Centres Under Construction 

 Arkhiloskalo - Dedoplistskaro Municipality
 Tkviavi - Gori Municipality
 Berdzenauli - Kareli Municipality
 Kumurdo - Akhalkalaki Municipality
 Baraleti - Akhalkalaki Municipality
 Kitskhi - Kharagauli Municipality
 Tsalka - Tsalka Municipality
 Lajana - Tsageri Municipality
 Zeda Usakhelo - Chiatura Municipality
 Vale - Akhaltsikhe Municipality

History 
The Public Service Development Agency, a Legal Entity of Public Law operating under the Ministry of Justice of Georgia, has been working for the enhancement of the capacity of local governments over the past several years. The Georgian government has implemented a number of significant reforms in the public sector by using information technologies. As a result of these reforms, the population in cities and municipal centers can use quality services, though the access of rural population to services offered by the state is still restricted.

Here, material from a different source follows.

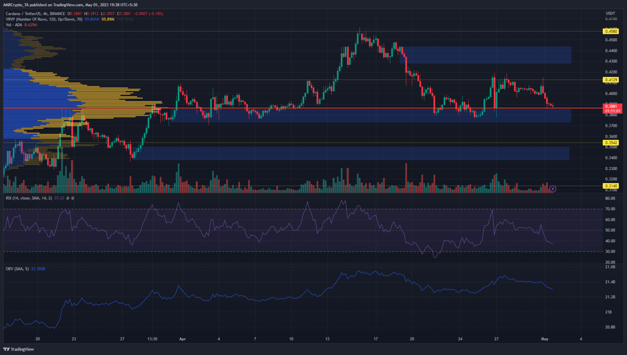
Task: Click the RSI value 37.33 in legend
Action: click(x=59, y=198)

Since 2011, the Agency, with the financial assistance from the European Union, has been implementing the project named  “Introduction of E-Governance in Local Governments”. The project aims at building capacity of local governments through improving governance in local government entities, providing quality services to local population and developing local infrastructure. In the first phase of the project, Public Service Development Agency drew up the concept of community centers.

Community centers enable local population to get more than 200 public and private services without leaving their villages. Users of the community centers can enjoy services rendered by the Public Service Development Agency, the National Archive of Georgia, the National Agency of Public Registry, Social Service Agency and Ministry of Agriculture of Georgia. Centers also provide services of private companies - Magticom and Liberty Bank.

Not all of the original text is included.